We decided to continue our descent through a small hole in one of the rocks in the burier. Normally I go around the burier, but the kids wanted an adventure, so we ducked down between the small opening in the rocks. I had forgotten that going through this crack was a bit trickier than the way we had ascended. Skippy, Dani, and I made it through the crack, but the other boys backed out. Skyy, Hugo, and Juan and flat-out disappeared and I had told the other boys, Marcos, Pab, and Sani, to descend the way we had hiked up, which would mean they would meet us on the other side of the crack, but as soon as I made it through the crack I realized they had not followed my instructions. So as quickly as possible I leapt back up the wet rocks to find where the boys were. As I reached the place I had last seen them I realized that Marcos’s group had followed Skyy, Hugo, and Juan. I spotted them bellow going in the opposite direction from which I had told them. I shouted down to them through the rain to come back up and follow me, but they refused. Wet and needing to go help Dani and Skippy I told them to meet us at the soccer field.

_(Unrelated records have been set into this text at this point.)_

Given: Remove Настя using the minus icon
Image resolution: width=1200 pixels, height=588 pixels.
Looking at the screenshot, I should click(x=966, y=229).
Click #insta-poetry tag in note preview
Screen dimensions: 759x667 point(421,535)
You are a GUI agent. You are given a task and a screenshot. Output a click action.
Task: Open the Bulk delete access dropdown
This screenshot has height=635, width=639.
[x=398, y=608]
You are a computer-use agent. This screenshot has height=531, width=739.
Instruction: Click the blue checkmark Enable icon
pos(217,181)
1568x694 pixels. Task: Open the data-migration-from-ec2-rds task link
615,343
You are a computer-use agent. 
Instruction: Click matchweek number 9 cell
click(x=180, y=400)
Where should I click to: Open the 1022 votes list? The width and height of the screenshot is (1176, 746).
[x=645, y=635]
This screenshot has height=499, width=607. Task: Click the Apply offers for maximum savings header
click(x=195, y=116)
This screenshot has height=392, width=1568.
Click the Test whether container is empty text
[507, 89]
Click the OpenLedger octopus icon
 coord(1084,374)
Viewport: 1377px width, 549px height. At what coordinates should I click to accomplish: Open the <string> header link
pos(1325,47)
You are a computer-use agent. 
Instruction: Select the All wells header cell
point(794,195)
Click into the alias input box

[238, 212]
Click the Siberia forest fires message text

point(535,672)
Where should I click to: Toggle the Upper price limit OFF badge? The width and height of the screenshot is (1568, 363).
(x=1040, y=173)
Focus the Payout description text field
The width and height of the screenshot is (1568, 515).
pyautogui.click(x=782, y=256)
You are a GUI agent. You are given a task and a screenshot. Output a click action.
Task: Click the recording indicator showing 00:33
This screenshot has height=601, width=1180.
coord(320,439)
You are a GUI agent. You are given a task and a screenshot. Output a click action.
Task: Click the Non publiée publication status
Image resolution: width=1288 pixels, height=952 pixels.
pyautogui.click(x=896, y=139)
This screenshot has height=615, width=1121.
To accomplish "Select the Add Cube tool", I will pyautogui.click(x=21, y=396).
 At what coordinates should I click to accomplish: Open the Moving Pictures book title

Hikes always go awry as soon as people split up. I knew things could spin out of control if I wasn’t careful. Fortunately Dani, Skippy, and I made it to the soccer field safely. Sani, Pab, and Marcos sauntered out of the woods opposite of us about 10 minutes later. Relief. We called Skyy to find out where they were on the mountain. “Oh, we’re already almost home,” replied Skyy calmly. We stood perplexed. How did they make it down so quickly. We made our way down to the road in the rain and waited for Susan, Skyy’s mom, to pick us up so we wouldn’t have to walk for another hour in the rain.
As I stood under the cover of a little tienda, near the trail-head, waiting out the rain, I started thinking about how much I am going to miss these adventures. My hikes up La Muela have made the mountain familiar, yet each time it surprises me with a new fun challenge, like hiking it in the rain with a group of crazy kids. Although, I think the kids challenged me more than the rain. That’s why I am going to miss the relationships I have forged over the last three years more than the hikes. As I have spent time with them, inside and outside the classroom, they have challenged me to become a better teacher and friend. Hopefully these friendships will last as long as the mountain we climbed. The rocks may move during each earthquake, and it’s rather scary when they do (I know from experience, but that’s another story), but I know these friendships will last the next shake up in my life.